It has been about a month since the last earnings report for Corning (GLW). Shares have lost about 9.7% in that time frame, underperforming the S&P 500.
Will the recent negative trend continue leading up to its next earnings release, or is Corning due for a breakout? Before we dive into how investors and analysts have reacted as of late, let's take a quick look at its most recent earnings report in order to get a better handle on the important drivers.
Corning Q1 Earnings and Revenues Top Estimates, Up Y/Y
Corning reported solid first-quarter 2019 financial results led by investments in product development and manufacturing capacity, driving sales and profit growth across markets.
On a GAAP basis, net income for the quarter improved significantly to $499 million or 55 cents per share from net loss of $589 million or loss of 72 cents per share in the year-ago quarter, primarily due to top-line growth, translated earnings contract gain and lower provision for income tax.
Core earnings came in at $365 million or 40 cents per share compared with $299 million or 31 cents per share in the year-earlier quarter.
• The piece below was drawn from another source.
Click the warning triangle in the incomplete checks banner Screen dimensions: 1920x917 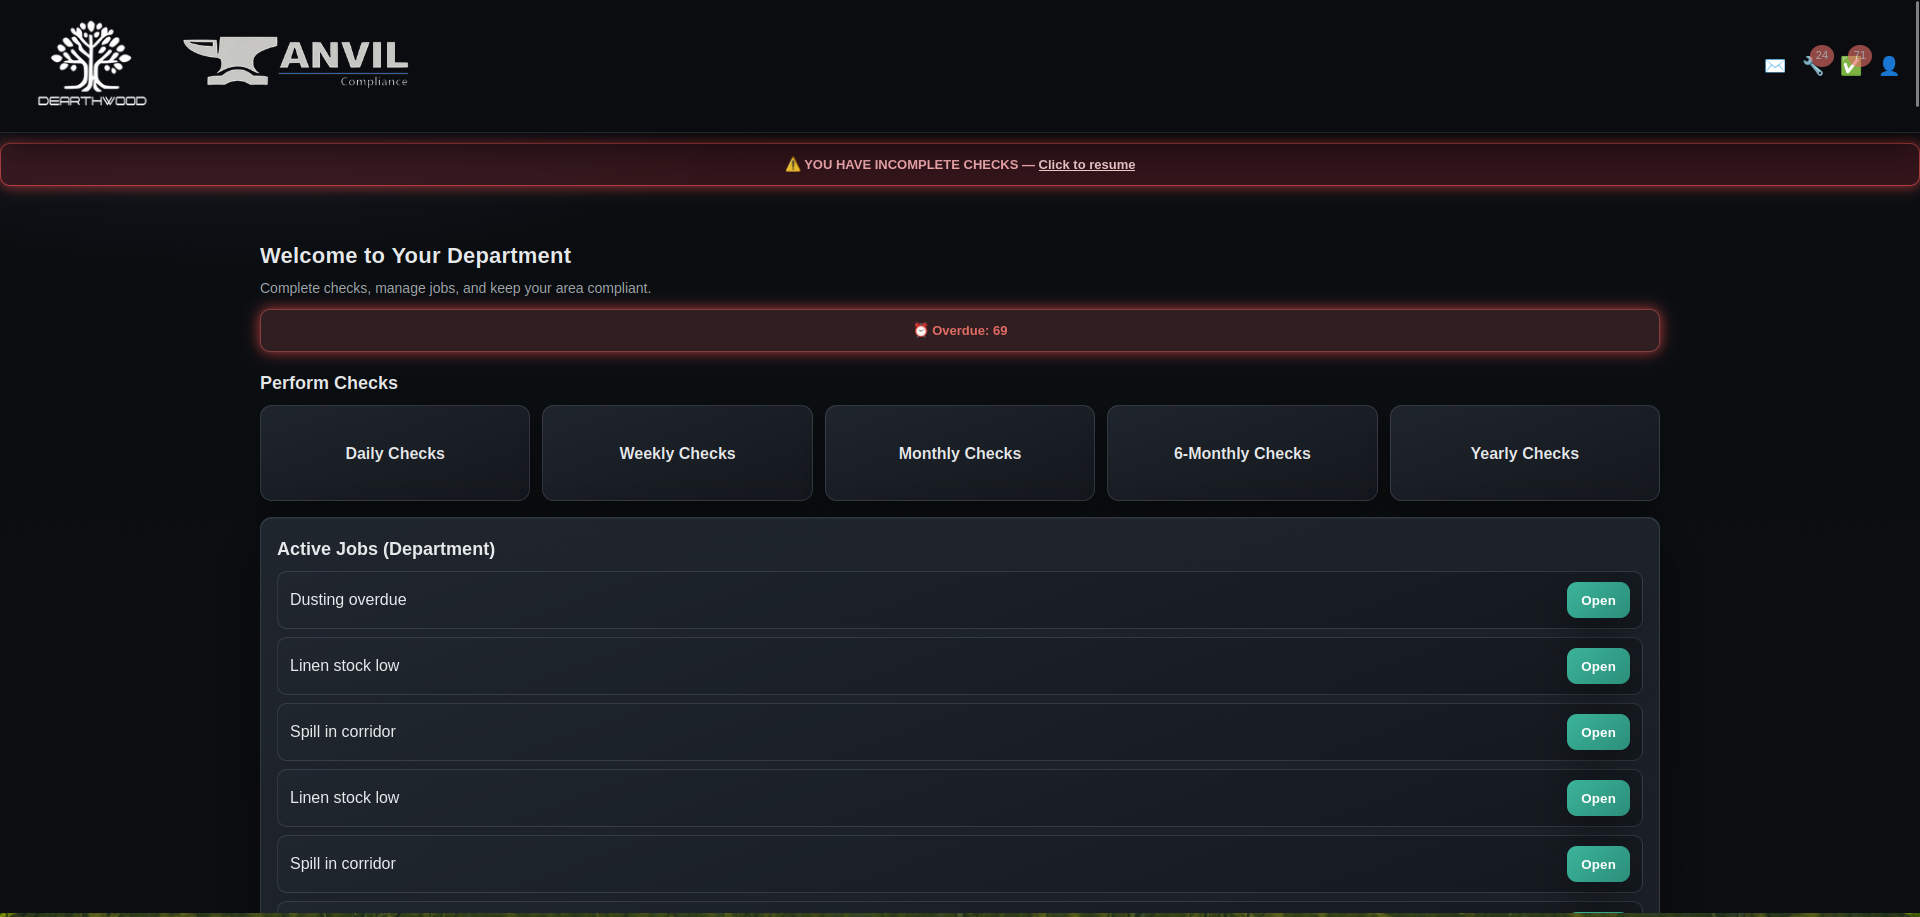tap(792, 165)
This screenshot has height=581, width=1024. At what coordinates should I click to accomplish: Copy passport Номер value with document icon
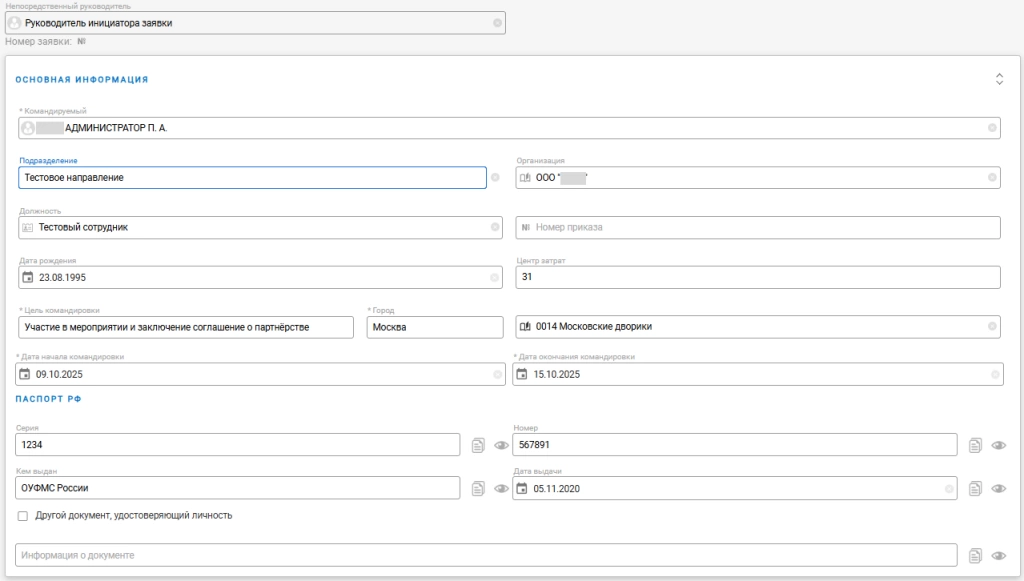click(977, 445)
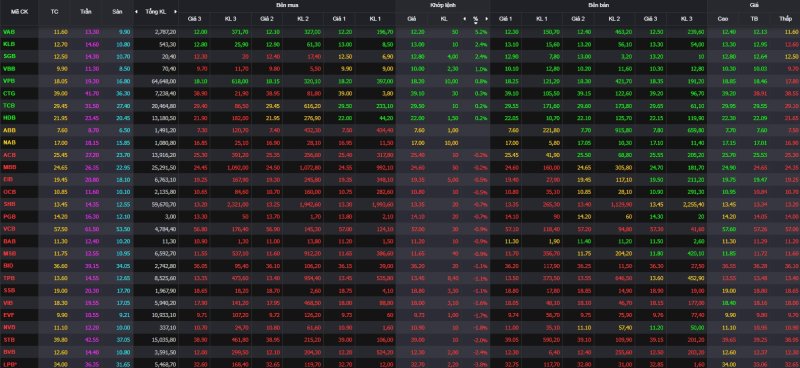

Adjusted earnings beat the Zacks Consensus Estimate by 1 cent.
Quarterly GAAP net sales were up 12.5% year over year to $2,812 million driven by revenue growth in all businesses, particularly Display Technologies, Optical Communications and Environmental Technologies.
Core sales increased 13.4% to $2,850 million, surpassing the Zacks Consensus Estimate of $2,813 million.
Net sales of Display Technologies segment were $818 million compared with $745 million, reflecting improving pricing climate and Corning’s extended global leadership by successfully ramping Gen 10.5 production, which allowed it to grow volume faster than the overall market. The segment’s net income was $208 million compared with $185 million in the prior-year quarter.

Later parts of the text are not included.